» **TASKS FOR THIS EXERCISE**
[1] Please duplicate the passage of the teacher self-care post from "I’ve had to" to "and emotionally exhausted.", word for word.
[2] In the teacher self-care post, what does the writer tell the department chair her goal can be this time?

Sometimes learning to take a step back is the most important lesson and your priority goal
It wasn’t long after I started working with teachers that I realized personal accountability was the only way to get actual change in the classrooms. I went from one-and-done trainings to cohort-based, long-term professional development. Part of that includes asking teachers to commit to try one of the new elements they used. It doesn’t have to be huge, but there needs to be a commitment to try something – even if it’s small. For example, the session may have gone over direct instruction. Some teachers may have committed to all parts of the lesson – modeling, showing relevance, closure. Others may take the smaller step of incorporating more “I” statements during modeling. It’s up to the teachers, but they own their goals. And, for the most part, teachers like the accountability of having instructional goals. And it’s an amazing feeling for me to witness classroom change from the teachers who embrace it.
But sometimes instructional change or development needs to take a backseat. During one of my cohort sessions last month, I was talking to one my strongest teachers. She’s a department chair, an athletics coach, and I ask her to present professional development each year. And it’s clear she’s tired. From dealing with things in her own life (because life happens even to the most put together) to dealing with her department, it became clear to me she needed a break. So I said to her, “You know your goal this time, it can be self care.”
To use an airline safety metaphor, you need to put on your oxygen mask first.
I saw her and a few others of my best teachers a few days later at an instructional material adoption meeting – another requirement assigned to your best, most trustworthy teachers. I listened as they discussed how much was on their plates and the daily stresses of the classroom and everything else they did on campus that was above and beyond. I mentioned it again – “really, focus on self care.”
The truth is I need these teachers for the long haul and the students do too. They are change agents in their classrooms. But they can’t do everything or be everything to everyone. If you’re familiar with situational leadership, these are the high competence, high confidence group. They’re the group to which you delegate because you know they can get it done. But how much is too much? How often do I see campus administrators lean on these teachers? And the teachers don’t say no.
I’ve had to learn the hard way that saying no is necessary. Otherwise, you train other people that you will always be there to pick up the slack, get the job done, make it happen when others abdicate responsibility. And it’s exhausting. When you’re the teacher always making sure the lesson is spot on and copies are made and the class of the teacher who’s out has something relevant to do and… the list goes on. You do it for the students, you do it to help, you do it with the best intentions until you’re out of energy. But what does that mean for you and your students?
To use an airline safety metaphor, you need to put on your oxygen mask first. You’re not going to end up being any good to anyone including yourself, if your stressed, sick, tired, and emotionally exhausted.

» **DATA SHOWN**
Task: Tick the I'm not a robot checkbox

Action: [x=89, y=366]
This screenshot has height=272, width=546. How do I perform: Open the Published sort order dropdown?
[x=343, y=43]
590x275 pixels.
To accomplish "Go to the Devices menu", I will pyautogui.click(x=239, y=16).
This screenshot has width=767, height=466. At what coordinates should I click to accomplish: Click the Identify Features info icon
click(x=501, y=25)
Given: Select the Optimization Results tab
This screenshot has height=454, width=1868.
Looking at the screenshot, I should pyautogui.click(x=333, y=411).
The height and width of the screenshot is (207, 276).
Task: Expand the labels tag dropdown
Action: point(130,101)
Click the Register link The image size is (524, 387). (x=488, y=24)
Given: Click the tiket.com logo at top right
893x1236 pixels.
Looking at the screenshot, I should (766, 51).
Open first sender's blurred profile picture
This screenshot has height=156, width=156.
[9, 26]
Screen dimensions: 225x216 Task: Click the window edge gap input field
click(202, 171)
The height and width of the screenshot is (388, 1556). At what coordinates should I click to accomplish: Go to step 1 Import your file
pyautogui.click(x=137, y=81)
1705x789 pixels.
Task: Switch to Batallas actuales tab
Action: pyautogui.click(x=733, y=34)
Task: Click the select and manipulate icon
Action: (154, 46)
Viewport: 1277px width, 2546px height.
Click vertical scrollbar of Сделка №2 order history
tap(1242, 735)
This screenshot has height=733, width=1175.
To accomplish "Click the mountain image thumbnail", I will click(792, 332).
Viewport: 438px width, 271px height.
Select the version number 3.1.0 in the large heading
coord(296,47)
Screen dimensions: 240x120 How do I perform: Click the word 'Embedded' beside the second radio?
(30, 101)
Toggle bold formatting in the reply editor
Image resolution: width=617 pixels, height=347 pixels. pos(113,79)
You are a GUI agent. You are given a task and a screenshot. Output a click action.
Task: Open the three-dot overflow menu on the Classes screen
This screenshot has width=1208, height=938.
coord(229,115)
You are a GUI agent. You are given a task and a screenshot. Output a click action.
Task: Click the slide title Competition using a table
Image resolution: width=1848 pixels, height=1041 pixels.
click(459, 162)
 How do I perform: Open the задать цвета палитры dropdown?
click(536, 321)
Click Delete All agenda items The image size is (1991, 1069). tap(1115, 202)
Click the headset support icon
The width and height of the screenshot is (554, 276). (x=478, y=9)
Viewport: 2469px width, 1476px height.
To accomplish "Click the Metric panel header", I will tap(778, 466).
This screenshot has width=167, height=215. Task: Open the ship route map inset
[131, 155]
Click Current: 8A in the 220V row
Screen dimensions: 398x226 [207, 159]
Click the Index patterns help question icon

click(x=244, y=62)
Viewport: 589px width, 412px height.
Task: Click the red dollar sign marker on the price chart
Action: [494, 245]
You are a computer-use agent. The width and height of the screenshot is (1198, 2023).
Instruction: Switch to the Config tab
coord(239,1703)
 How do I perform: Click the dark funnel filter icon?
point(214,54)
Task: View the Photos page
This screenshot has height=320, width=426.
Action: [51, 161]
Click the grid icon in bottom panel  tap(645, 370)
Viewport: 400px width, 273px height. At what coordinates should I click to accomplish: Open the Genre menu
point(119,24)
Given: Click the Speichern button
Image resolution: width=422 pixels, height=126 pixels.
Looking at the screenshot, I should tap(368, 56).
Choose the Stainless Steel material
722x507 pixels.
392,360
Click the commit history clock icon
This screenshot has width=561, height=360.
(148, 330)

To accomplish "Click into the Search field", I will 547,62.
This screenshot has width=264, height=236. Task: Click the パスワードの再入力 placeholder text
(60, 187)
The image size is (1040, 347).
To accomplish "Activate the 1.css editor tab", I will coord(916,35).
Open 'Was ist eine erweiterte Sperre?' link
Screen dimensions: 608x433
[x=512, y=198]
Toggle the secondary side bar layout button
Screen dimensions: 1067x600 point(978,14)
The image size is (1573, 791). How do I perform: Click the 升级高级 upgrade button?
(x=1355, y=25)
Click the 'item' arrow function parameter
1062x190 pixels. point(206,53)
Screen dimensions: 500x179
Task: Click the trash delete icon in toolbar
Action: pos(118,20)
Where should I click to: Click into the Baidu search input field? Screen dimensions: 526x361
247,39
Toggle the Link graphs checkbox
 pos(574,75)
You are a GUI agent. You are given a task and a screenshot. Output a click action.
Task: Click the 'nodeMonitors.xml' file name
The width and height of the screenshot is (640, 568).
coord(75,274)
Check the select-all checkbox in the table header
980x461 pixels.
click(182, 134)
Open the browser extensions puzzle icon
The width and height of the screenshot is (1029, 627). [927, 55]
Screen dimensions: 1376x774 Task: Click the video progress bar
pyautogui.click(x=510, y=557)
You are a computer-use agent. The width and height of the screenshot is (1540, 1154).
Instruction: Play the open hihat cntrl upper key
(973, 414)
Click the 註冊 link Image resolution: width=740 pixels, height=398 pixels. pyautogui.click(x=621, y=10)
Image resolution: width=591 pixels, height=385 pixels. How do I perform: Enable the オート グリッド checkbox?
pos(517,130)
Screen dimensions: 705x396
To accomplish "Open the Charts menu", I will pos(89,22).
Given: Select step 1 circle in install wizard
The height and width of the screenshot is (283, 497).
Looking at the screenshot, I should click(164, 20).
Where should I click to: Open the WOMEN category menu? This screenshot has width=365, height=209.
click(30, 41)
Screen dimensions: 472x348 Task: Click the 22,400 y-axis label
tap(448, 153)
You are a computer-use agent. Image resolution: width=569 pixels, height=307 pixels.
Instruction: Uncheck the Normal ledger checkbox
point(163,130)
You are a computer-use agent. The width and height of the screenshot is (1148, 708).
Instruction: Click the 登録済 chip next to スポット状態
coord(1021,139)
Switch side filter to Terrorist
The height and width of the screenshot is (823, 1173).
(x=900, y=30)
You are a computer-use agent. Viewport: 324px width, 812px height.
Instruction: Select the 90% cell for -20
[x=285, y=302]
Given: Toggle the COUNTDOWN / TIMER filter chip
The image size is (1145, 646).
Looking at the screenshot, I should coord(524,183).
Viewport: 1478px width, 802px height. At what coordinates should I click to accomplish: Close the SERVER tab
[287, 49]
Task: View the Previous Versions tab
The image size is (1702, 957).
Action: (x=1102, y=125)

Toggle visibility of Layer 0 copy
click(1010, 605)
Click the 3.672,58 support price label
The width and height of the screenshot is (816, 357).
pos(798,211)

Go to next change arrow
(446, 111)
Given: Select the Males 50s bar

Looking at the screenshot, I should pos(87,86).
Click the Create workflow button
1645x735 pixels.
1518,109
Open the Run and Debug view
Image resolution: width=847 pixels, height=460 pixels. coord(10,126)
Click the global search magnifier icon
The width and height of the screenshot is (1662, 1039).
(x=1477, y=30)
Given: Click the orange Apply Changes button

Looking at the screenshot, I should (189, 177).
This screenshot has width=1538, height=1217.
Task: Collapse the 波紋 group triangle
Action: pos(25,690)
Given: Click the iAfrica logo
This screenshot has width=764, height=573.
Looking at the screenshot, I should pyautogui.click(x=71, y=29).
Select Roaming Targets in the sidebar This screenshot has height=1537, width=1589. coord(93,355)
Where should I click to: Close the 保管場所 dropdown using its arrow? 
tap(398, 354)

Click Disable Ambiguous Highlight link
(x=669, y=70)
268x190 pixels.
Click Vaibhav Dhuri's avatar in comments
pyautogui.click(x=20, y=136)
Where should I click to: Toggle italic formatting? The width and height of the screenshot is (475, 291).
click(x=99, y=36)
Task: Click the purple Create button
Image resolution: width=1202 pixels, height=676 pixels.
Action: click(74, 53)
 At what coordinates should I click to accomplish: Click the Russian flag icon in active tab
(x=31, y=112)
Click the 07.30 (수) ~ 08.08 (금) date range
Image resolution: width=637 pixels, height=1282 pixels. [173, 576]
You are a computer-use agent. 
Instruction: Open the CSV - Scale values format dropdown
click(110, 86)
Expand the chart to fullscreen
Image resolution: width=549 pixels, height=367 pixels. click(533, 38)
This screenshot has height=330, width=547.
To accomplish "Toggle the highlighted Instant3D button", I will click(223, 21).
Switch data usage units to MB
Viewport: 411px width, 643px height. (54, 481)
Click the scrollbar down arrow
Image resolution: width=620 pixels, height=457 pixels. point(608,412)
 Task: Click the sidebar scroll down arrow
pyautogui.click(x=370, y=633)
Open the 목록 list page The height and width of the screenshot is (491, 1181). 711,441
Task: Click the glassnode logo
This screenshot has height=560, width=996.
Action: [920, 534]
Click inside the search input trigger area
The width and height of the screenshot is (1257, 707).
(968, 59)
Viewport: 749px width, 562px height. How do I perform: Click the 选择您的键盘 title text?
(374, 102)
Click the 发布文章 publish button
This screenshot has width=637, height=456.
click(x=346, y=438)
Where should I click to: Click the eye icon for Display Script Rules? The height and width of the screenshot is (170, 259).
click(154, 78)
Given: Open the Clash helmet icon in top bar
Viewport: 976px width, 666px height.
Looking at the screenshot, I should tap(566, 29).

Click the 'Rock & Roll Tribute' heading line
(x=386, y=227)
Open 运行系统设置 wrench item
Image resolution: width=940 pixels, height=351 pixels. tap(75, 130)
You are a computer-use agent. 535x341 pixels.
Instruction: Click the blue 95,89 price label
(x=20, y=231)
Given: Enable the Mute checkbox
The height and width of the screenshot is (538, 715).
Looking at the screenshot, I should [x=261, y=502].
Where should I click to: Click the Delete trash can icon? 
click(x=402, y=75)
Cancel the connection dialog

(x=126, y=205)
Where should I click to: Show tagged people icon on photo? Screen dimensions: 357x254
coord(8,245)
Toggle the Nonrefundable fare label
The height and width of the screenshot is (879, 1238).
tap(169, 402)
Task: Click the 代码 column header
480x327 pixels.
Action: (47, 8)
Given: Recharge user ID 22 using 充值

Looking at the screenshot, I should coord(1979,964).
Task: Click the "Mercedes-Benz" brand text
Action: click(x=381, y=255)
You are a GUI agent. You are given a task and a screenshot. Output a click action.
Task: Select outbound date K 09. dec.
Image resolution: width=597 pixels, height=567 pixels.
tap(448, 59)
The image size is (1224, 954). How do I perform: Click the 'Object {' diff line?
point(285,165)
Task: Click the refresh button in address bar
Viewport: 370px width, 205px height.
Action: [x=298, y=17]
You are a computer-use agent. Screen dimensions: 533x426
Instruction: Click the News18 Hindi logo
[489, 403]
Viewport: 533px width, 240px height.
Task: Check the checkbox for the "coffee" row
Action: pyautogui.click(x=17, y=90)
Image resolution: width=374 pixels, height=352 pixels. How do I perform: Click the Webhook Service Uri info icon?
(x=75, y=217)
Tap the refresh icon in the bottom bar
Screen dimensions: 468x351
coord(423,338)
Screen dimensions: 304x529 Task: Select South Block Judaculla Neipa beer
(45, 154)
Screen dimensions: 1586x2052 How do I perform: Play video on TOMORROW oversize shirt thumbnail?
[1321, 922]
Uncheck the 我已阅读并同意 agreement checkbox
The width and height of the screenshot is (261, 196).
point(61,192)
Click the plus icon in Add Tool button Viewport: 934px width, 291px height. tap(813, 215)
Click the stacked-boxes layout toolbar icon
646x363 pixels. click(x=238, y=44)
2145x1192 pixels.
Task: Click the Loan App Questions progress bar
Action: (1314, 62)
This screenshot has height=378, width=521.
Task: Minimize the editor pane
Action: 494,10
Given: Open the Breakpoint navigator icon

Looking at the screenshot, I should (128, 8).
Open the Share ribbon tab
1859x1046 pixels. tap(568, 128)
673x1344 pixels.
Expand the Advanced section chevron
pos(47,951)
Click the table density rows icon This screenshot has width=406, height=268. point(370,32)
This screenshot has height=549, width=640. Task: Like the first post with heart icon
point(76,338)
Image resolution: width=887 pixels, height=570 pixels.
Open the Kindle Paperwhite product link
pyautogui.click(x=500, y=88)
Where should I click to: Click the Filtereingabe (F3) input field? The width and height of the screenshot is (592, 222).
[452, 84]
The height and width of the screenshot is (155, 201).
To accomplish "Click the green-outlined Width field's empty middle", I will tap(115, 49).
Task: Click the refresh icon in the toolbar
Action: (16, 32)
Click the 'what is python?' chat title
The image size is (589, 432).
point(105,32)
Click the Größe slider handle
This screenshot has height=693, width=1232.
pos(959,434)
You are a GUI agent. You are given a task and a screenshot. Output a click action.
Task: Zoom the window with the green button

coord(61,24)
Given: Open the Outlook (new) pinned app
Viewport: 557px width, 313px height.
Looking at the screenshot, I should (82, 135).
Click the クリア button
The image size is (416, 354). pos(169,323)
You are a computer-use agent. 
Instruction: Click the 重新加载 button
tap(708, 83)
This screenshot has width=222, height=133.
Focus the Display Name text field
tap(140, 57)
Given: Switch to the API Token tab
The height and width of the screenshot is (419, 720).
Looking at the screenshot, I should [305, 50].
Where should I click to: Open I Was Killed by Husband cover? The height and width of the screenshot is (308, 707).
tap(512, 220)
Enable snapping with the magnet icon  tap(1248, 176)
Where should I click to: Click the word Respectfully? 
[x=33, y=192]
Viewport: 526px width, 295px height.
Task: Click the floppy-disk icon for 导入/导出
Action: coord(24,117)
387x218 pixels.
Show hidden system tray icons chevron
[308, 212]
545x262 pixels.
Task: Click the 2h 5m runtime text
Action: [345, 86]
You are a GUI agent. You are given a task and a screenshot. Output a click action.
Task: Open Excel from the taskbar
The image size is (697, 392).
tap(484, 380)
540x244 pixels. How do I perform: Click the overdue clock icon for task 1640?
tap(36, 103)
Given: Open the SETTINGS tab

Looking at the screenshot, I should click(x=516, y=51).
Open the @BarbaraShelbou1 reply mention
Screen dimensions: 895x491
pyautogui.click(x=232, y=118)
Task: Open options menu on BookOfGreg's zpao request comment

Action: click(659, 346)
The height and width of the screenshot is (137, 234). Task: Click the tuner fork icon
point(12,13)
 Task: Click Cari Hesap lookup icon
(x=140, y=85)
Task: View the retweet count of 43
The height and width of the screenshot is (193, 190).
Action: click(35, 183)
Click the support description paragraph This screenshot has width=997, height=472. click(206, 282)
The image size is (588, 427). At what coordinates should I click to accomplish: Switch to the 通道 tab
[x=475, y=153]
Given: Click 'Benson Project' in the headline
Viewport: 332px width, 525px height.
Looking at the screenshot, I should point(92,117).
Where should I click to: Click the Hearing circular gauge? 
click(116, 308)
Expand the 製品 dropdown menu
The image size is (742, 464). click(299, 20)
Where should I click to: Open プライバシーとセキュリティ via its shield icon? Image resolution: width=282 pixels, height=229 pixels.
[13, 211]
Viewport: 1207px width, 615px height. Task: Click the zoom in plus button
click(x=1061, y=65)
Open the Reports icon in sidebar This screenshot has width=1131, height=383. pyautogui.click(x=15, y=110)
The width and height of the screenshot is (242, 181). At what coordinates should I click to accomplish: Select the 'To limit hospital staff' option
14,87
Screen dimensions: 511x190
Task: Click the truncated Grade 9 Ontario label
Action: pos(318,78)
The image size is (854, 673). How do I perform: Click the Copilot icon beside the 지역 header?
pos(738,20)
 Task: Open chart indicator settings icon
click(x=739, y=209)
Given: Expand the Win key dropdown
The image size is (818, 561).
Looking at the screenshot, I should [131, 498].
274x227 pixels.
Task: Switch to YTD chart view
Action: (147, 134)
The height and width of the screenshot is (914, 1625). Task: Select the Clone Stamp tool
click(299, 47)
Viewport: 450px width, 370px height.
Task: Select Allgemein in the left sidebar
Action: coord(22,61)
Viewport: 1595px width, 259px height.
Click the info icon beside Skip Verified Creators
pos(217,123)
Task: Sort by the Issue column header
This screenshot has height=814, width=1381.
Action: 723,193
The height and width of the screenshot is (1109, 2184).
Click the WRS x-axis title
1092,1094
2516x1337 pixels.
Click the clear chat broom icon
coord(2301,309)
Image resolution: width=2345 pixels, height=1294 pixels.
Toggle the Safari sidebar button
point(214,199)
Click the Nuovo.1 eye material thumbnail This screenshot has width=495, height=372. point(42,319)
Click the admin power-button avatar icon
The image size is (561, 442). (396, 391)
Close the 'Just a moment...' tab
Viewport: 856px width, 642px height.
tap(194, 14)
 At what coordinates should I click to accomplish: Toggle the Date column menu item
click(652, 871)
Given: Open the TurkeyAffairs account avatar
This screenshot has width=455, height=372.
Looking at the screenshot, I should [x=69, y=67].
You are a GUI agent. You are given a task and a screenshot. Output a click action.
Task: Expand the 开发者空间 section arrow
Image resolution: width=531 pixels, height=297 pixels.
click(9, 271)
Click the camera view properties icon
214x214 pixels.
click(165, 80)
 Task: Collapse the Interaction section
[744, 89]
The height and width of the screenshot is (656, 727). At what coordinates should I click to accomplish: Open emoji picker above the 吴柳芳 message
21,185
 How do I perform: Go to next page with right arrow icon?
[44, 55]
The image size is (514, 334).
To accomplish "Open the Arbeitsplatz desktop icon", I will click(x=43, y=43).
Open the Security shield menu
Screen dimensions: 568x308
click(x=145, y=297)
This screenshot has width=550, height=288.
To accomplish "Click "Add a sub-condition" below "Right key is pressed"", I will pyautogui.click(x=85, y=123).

» **COMPLETE ANSWERS**
[1]
I’ve had to learn the hard way that saying no is necessary. Otherwise, you train other people that you will always be there to pick up the slack, get the job done, make it happen when others abdicate responsibility. And it’s exhausting. When you’re the teacher always making sure the lesson is spot on and copies are made and the class of the teacher who’s out has something relevant to do and… the list goes on. You do it for the students, you do it to help, you do it with the best intentions until you’re out of energy. But what does that mean for you and your students?
To use an airline safety metaphor, you need to put on your oxygen mask first. You’re not going to end up being any good to anyone including yourself, if your stressed, sick, tired, and emotionally exhausted.

[2] Her goal this time can be self care.